WHAT IS EXPECTED: Copy nothing but the lines from the one containing "Open the Office dropdown menu" through the last line of the records, repeated exactly and without pictures.

Saved entries:
· · · · ·

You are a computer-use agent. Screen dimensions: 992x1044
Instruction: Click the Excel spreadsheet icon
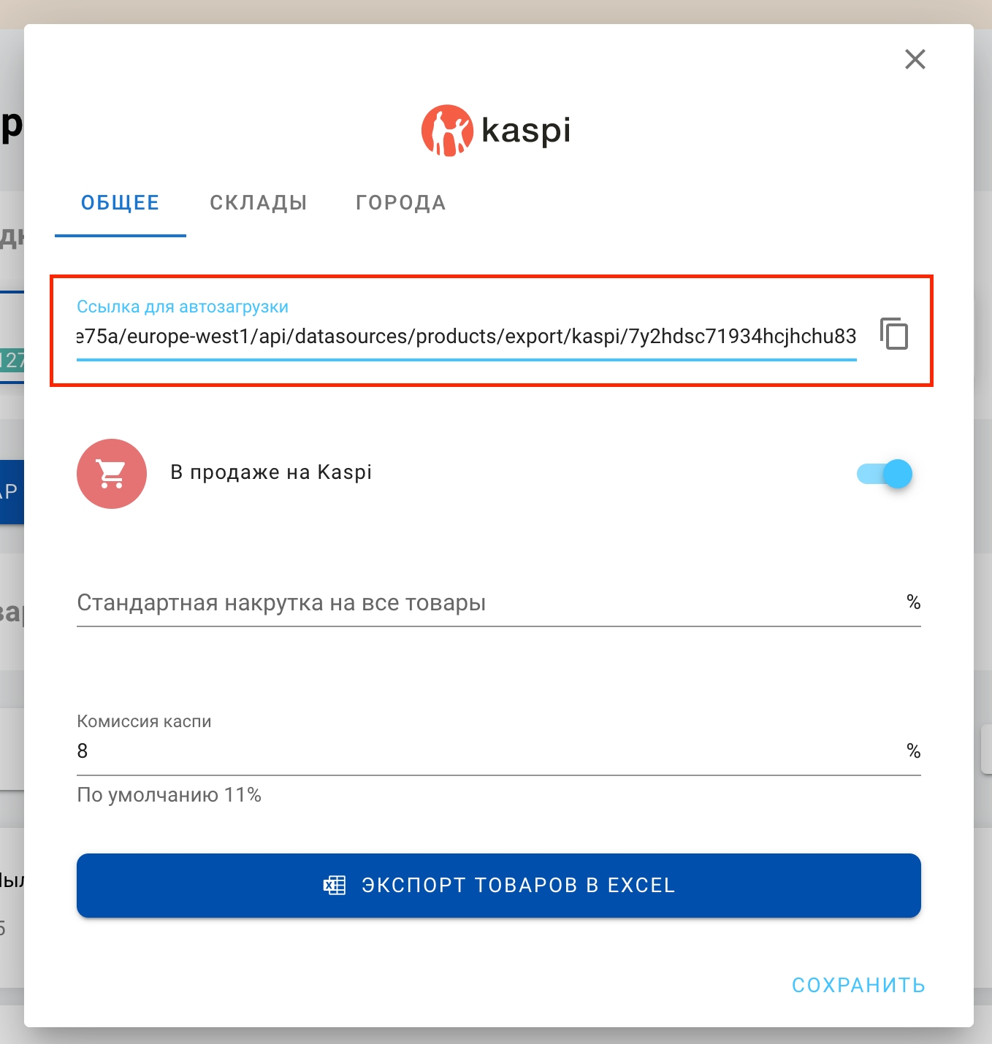(335, 886)
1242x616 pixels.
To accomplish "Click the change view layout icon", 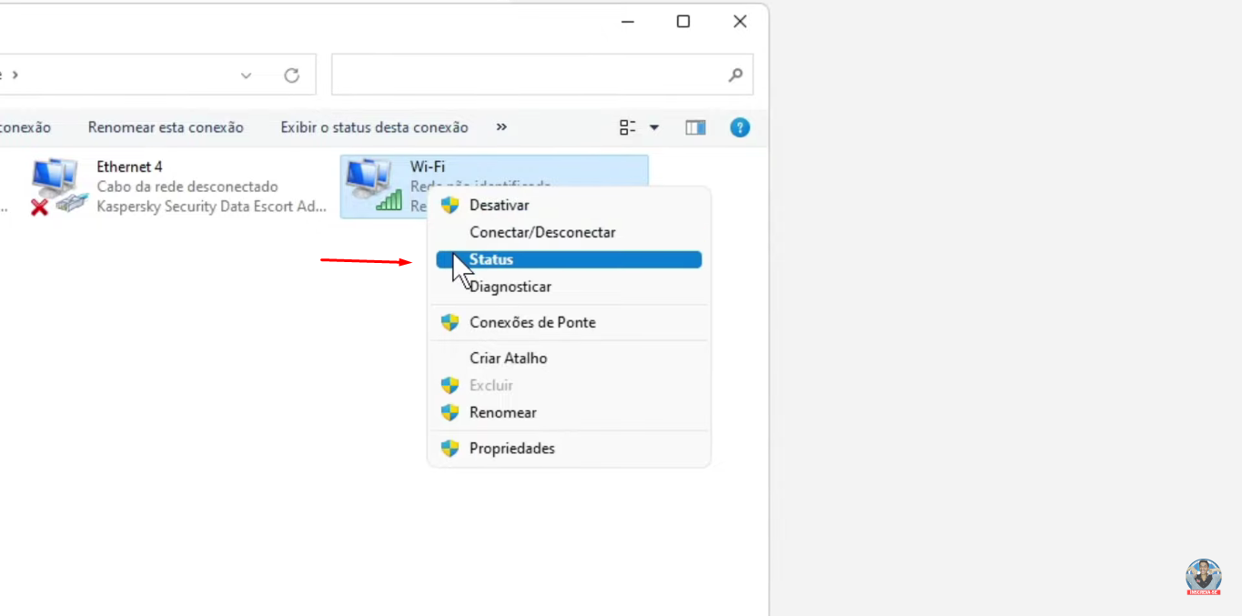I will (x=628, y=127).
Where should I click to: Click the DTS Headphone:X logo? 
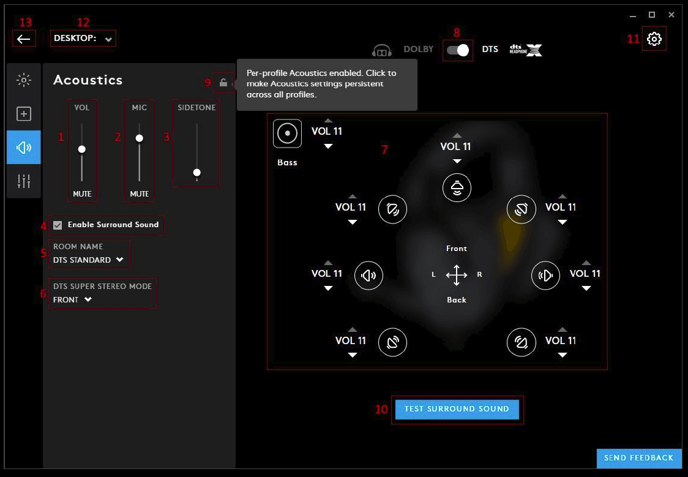pyautogui.click(x=525, y=50)
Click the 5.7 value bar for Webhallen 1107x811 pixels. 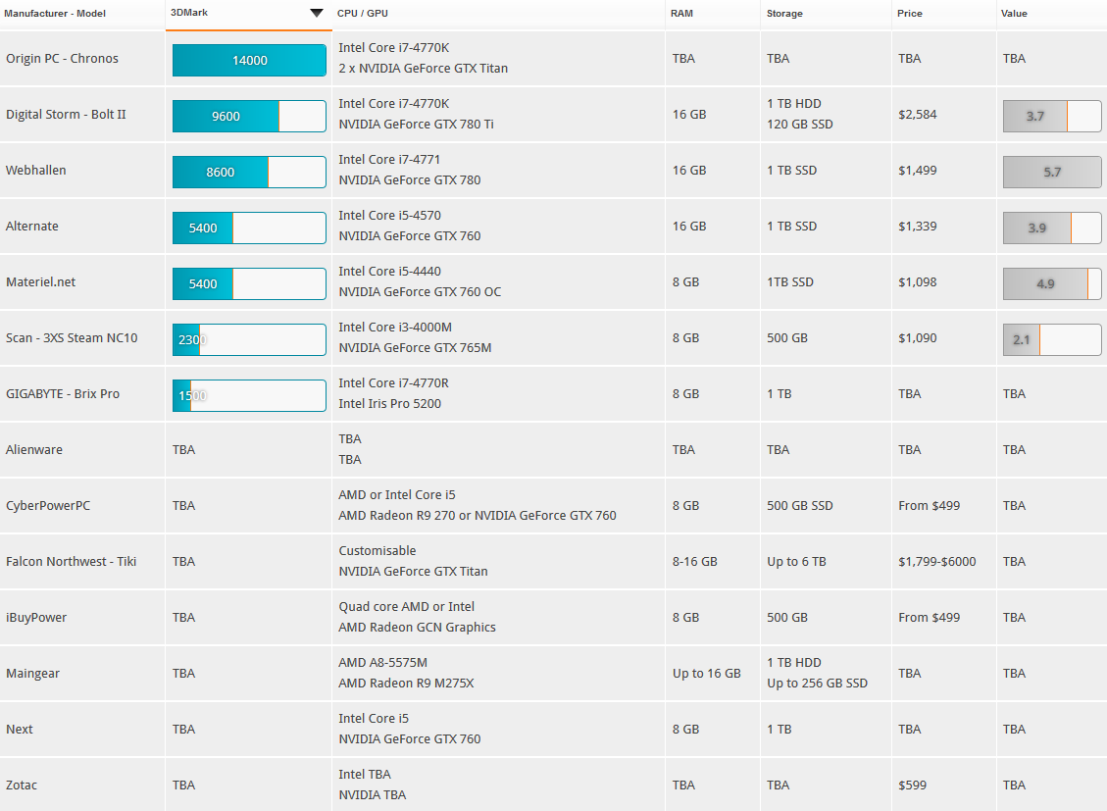coord(1051,172)
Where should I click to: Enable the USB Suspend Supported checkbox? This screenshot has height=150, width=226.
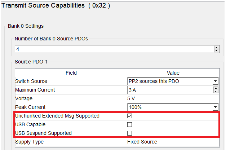[x=130, y=133]

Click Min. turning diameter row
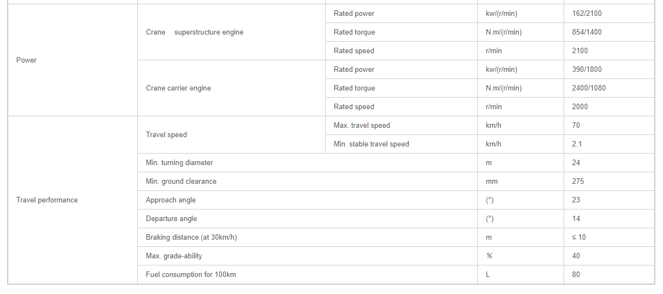(396, 163)
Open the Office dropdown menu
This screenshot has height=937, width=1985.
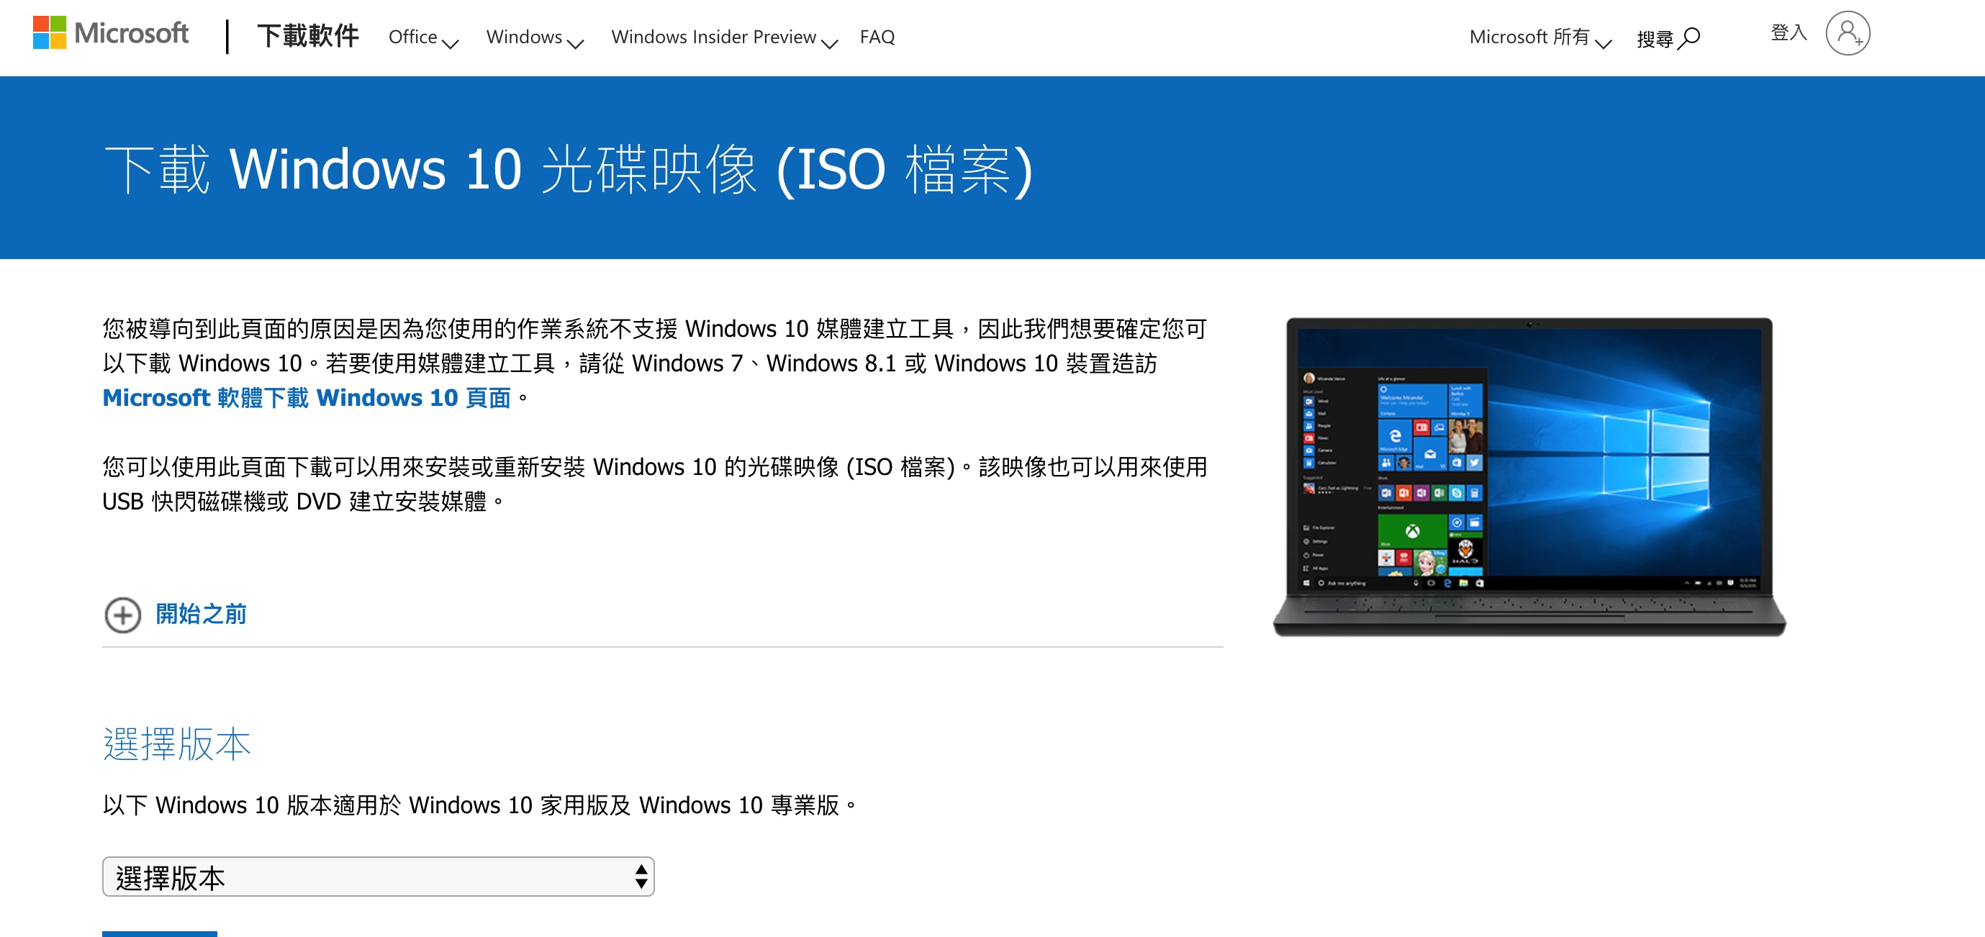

· · · · ·

EXERCISE ANSWER:
Open the Office dropdown menu
This screenshot has height=937, width=1985.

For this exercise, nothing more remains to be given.